Nontheless year on year the numbers, while slightly better than in previous months, still look horrible. Shipments abroad fell 39.1 percent from a year earlier, after dropping 45.5 percent in March and a record 49.4 percent in February. From a month earlier, exports rose 1.9 percent on a seasonally adjusted basis, a the second straight monthly gain.
Sales to Europe were down 45.4 percent year on year, from 56.1 percent in March, and indeed exports to Europe were up 50 trillion yen (around 10%) on the month.
Shipments to the U.S. fell 46.3 percent last month, down from March’s 51.4 percent decline, but month on month they were stationary, with the declining annual decrease due entirely to what are known as base effects.
Shipments to China, which is now Japan’s biggest trade partner, fell 25.8 percent in April from a year earlier. The rate of decline thus fell for a third straight month, suggesting Beijing’s $585 billion stimulus package is having an effect, at least as far as Japan exports go. Month on month exports to China we more or less stationary, but they are up around 60% from January's low point. In fact shipments to China are now about a third larger than those to the US, and 40% larger than those to the EU.
Among shipments to China, the Finance Ministry singled out chemicals used to make plastics, mobile phones and digital cameras as actually rising in April from a year.
While there is no doubt that sentiment has begun to improve in Japan’s largest Western markets, it is far from clear that global demand will recover at this point enough to allow Japanese companies to go beyond restocking after a heavy run-down of inventories. And like Japan, China’s economy is driven mostly by exports, so unless we see a stable pickup in global demand recovery there will remain limited. And with US financial markets now funding a large chunk of the carry trade, the yen seems trapped around 95 to the dollar as far ahead as we can see. And all of this, of course, bodes ill for Japanese companies.

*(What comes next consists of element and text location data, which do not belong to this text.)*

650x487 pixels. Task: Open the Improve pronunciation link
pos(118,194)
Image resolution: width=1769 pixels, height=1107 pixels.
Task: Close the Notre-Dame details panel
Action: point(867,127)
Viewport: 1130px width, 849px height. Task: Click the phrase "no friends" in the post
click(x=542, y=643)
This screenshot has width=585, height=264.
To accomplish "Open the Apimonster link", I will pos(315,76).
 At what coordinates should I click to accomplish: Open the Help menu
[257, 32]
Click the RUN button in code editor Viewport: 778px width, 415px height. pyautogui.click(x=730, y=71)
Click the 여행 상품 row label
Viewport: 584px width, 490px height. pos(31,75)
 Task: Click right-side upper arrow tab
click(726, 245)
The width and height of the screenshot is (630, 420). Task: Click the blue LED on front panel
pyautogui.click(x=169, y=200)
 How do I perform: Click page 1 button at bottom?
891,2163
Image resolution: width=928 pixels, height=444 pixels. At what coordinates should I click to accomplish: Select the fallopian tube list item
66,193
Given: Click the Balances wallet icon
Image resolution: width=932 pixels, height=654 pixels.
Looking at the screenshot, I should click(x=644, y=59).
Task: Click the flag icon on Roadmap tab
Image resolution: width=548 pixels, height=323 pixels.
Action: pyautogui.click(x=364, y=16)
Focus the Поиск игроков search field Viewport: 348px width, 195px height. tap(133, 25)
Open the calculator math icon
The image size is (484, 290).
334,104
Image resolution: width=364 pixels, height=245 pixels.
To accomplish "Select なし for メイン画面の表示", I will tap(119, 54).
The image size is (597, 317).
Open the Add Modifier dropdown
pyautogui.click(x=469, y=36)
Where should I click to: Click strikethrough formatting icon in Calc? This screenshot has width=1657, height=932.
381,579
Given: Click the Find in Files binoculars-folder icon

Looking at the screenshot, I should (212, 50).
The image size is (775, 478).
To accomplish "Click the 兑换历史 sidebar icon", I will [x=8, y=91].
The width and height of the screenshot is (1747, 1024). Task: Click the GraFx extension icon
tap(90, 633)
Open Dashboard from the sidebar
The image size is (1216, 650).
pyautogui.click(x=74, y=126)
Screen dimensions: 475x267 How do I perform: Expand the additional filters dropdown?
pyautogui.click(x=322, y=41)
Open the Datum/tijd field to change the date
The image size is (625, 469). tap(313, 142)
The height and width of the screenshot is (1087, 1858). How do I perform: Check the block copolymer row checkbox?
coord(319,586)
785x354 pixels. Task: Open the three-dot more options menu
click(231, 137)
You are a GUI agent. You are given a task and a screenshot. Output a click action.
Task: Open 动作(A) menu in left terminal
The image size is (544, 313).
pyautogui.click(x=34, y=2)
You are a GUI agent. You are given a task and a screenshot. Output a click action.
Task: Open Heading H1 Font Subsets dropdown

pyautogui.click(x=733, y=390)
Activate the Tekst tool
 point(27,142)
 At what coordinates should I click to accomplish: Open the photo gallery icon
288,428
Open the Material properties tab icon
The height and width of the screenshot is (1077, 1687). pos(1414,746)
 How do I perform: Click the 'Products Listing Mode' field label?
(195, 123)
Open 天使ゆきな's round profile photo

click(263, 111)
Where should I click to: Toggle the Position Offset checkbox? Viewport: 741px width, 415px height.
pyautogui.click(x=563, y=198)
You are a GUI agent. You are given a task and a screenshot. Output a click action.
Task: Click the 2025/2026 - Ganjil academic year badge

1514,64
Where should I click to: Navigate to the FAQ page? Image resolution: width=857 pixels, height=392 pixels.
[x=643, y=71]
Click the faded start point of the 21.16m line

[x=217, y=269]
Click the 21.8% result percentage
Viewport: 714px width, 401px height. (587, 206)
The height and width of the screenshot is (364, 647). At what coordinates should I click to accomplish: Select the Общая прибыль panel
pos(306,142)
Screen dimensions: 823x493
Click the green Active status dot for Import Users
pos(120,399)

Export performance across Asia has been mixed recently. Shipments abroad fell at a slower pace in Taiwan and South Korea last month from March, but both Singapore and China suffered larger drops. Two quarters of record contractions in GDP have now shrunk the Japanese economy to around the 2003 level. Even as declines in overseas shipments moderate, Japan is exporting little more than half as much as last year and producing a third less. And the recession is now spreading to consumers as companies fire workers and cut wages to minimize losses.
Nonetheless Bank of Japan Governor Shirakawa is putting on a brave face, and said this week that the economy may return to growth in the current quarter, although he immediately qualified this by underlining that any recovery will “inevitably be mild.” At their April 30 meeting, a few Bank of Japan board members even went so far as to say that additional policy measures weren’t necessary amid the signs that the economy will recover, albeit gradually and after “some time,” according to the minutes released last week. Since the Bank of Japan has got a track record of underestimating the severity of the recessions which have struck since 1992 let's just hope that history isn't repeating itself again this time.